Gisborne District Council officers found a pump, hose and irrigation equipment running into Te Whare wetlands in February last year. Photo / Supplied - LDR
By Alice Angeloni, Local Democracy Reporter
An East Cape pharmaceutical company has been fined $28,000 for planting in and taking water from a "regionally significant wetland" without consent.
Tairāwhiti Pharmaceuticals has been convicted of modifying and taking water from Te Whare Wetlands in breach of the Resource Management Act after Gisborne District Council laid charges.
In sentencing at Gisborne District Court yesterday (Thursday, July 23), Judge Brian Dwyer said he believed Tairāwhiti Pharmaceuticals director Mark Kerr "genuinely didn't know" he was planting 3.1 hectares of mānuka through a protected area.
But the need for water take permits was "very common", he said.
Wetlands in the Gisborne region have been reduced to 1.75 percent of their original extent.
According to a summary of facts, Tairāwhiti Pharmaceuticals used a tractor to disc and harrow about 30 hectares of land near Te Araroa to create "uniform terrain" before planting 200,000 mānuka trees from November 2019.
About 3.1 hectares of the plantation were within the Te Whare Wetlands protection management area and at least 1.5 hectares of wetland vegetation was affected.
The company also excavated 460 metres of channels in the wetlands to reduce flooding of its mānuka plantation, which has been used to produce mānuka oil at its Te Araroa factory.
Tairāwhiti Pharmaceuticals took between 3000 and 5000 litres of water from the wetlands to irrigate the young crop over about 50 days in January and February 2020.
Lawyer Adam Hopkinson, prosecuting on behalf of the council, argued there had been a "high degree of carelessness".
Given the company had been operating the mānuka factory for 26 years, it "should have been aware" of the regionally-significant Te Whare wetlands, Hopkinson said.
Tairāwhiti Pharmaceuticals had also obtained five water take permits in the past.
As the planting was commercially motivated, Kerr should have been aware of his legal obligations under the RMA and should have sought expert advice or contacted the council, Hopkinson said.

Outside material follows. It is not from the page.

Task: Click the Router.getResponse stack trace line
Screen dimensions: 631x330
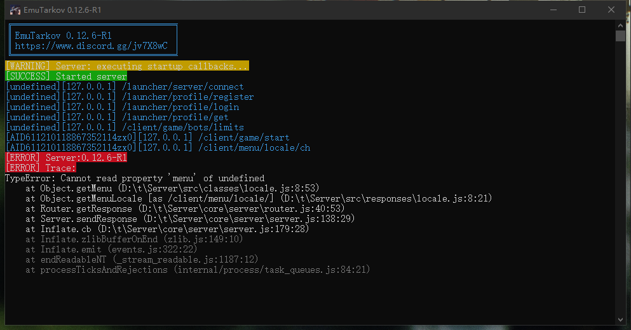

"A defence of ignorance doesn't stack up," he said.
Lawyer Matt Atkinson, defending Tairāwhiti Pharmaceuticals, said the wetland was "severely degraded" and prior to this, it had 300 cattle grazing on it.
There were no fences, no water troughs and the cattle would wade through, drink from and excrete into the wetland.
Tairāwhiti Pharmaceuticals had been quite careful to not plant in the areas that were visibly more "high quality", Atkinson said.
Ecologists representing the company and the council had agreed that the mānuka could stay in place.
"It's hard to see this isn't an overall improvement to the way it was," he said.
The company's response had been exemplary — fully co-operating with the council and voluntarily taking steps to remediate the area.
It had filled in the drains and was committed to putting up a fence when it could be agreed with the landowners.
Atkinson argued there was no need for deterrence because it was a "genuine mistake".
He said it was a small company formed to provide economic and employment opportunities to the community, rather than a corporate that was "out to make money".
Judge Dwyer said wetlands were a "diminishing environment" and degradation of even small areas had an impact.
In sentencing, he took a starting point of $40,000 for both charges and allowed a 30 percent discount for early guilty pleas and previous good character.